TASK GOAL:
Once you find the line that contains "You are a computer-use agent. The height", transcribe it and each line after it through the end of the listing, exactly as written.

INPUT FOR THIS TASK:
*** Block opens ***
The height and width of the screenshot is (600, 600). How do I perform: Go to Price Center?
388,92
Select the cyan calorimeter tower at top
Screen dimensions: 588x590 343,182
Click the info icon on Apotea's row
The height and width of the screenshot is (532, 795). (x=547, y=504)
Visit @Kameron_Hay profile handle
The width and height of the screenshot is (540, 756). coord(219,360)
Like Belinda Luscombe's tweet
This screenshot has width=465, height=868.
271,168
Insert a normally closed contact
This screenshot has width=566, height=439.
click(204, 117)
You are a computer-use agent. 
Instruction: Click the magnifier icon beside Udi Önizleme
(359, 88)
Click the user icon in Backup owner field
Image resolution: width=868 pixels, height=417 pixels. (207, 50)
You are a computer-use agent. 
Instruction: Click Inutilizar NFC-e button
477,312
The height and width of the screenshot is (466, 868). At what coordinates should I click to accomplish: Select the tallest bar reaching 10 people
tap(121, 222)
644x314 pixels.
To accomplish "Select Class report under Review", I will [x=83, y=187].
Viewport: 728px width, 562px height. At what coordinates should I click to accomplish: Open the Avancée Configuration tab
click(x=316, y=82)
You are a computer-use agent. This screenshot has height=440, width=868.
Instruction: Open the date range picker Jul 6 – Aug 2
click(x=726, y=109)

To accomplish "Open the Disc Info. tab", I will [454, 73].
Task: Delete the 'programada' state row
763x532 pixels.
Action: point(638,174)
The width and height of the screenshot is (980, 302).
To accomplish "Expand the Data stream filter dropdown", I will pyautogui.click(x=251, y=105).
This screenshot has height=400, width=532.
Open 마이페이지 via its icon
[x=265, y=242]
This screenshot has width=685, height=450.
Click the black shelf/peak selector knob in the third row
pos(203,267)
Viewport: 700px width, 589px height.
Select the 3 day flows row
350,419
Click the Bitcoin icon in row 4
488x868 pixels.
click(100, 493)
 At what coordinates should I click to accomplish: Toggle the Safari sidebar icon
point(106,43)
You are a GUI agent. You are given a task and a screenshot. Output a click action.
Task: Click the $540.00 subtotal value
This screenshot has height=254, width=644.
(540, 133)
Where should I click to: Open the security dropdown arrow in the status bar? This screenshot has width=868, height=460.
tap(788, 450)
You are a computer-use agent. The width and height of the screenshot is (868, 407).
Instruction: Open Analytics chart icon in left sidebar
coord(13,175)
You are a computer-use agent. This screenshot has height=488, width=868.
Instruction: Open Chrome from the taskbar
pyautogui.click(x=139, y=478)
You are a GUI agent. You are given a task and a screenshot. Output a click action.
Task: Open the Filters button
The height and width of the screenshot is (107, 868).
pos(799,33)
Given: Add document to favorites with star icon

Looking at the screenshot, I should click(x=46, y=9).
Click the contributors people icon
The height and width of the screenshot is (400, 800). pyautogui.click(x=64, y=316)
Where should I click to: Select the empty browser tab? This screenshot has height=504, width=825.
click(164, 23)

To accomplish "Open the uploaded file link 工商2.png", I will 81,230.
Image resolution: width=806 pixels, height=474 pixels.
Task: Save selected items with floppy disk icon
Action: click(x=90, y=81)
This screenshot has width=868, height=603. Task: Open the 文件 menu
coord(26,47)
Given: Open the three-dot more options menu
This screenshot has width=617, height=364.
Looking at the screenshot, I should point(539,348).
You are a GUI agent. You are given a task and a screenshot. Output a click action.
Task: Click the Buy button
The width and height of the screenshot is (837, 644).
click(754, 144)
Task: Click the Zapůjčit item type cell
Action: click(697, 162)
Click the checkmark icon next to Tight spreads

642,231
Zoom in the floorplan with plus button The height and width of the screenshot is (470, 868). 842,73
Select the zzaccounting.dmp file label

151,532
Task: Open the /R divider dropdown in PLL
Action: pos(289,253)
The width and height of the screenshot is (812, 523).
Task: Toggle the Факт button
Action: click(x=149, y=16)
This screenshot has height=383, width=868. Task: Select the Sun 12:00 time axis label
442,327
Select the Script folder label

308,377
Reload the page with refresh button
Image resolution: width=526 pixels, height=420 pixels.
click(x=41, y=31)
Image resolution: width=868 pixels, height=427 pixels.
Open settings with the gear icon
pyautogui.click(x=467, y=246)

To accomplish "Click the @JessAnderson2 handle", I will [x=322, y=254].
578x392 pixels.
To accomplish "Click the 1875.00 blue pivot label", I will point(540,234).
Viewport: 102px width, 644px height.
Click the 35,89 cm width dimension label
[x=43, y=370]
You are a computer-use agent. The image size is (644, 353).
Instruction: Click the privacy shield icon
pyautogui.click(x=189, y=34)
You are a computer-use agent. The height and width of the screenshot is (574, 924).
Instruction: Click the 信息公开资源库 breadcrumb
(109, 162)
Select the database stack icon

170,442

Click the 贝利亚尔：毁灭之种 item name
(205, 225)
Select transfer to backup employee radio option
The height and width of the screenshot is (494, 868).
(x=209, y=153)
*** Block closes ***
ANSWER BOX:
You are a computer-use agent. The height and width of the screenshot is (574, 924).
Instruction: Click the 信息公开资源库 breadcrumb
(109, 162)
Select the database stack icon

170,442

Click the 贝利亚尔：毁灭之种 item name
(205, 225)
Select transfer to backup employee radio option
The height and width of the screenshot is (494, 868).
(x=209, y=153)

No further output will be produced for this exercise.